> SOURCE MATERIAL:

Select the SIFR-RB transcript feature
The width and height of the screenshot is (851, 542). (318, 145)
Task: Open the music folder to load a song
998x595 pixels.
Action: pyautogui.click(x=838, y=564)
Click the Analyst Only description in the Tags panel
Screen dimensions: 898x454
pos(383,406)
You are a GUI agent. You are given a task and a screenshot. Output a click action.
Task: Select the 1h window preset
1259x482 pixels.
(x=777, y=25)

> PROBLEM REQUIREMENTS: Each line from the one containing "Task: Select the 1h window preset" through the end of the listing above should be copied exactly, with no other line included.

> WRITTEN RESPONSE:
Task: Select the 1h window preset
1259x482 pixels.
(x=777, y=25)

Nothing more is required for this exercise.